What you will do: In the post on climate indices, how many ENSO flavors did expert researchers identify in data from 1950 to 2011?

Article:

Werb, B. E., & Rudnick, D. L. (2023). Remarkable changes in the dominant modes of north Pacific sea surface temperature. Geophysical Research Letters, 50, e2022GL101078. https://doi.org/10.1029/2022GL101078
Climate science does love its indices. The SOI, ONI, PDO, NAO, IOD, DMI, TNI, PNA, NAM, SAM, EA, AO, AAO, EP, NP, WP, EATL, WRUS, SCAND, TNH, POLEUR, IPO, TAMG… the list goes on0. Some phenomena have multiple indices associated with them. ENSO – The El Niño Southern Oscillation – has the SOI and the ONI, a bunch of other SST indices (4, 3.4, 3, 1+2), as well as indices that distinguish between eastern Pacific, central Pacific (aka sometimes as El Niño Modoki) and coastal types of El Niño. These different types of ENSO are often referred to as flavours. Expert researchers have identified nine different flavours in data from 1950 to 2011, one flavour every seven years. I have heard tell of 13 different flavours, but after a few drinks, climate scientists will say anything.
Indices beguile. They take something messy and incomprehensible like the climate and reduce it to a one dimensional problem (or however many flavours you choose). You can give the resulting index a name and correlate it with other things, try and predict it, use it to predict other indices. They seem to be useful and it would be hard to argue that they are not – someone could wave several shelves of serious literature at you1 – but to me, they often seem to miss the point. The proliferation of flavours surely ends with assigning every El Niño and La Niña we ever observed its own flavour, though I suppose climate models could generate us a tantalising infinity of untasted Niños and ñas2. But, an index can’t capture the full range of behaviour which is generally messy and incomprehensible because the whole idea of indices is reductive. The seem like the kind of thing you need at first, as understanding is painstakingly built up, but can be done away with later. If one index doesn’t solve your problem, proliferation isn’t going to help.

Data block:
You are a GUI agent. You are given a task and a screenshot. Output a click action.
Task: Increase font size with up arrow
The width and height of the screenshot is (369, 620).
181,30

Exercise output: Nine.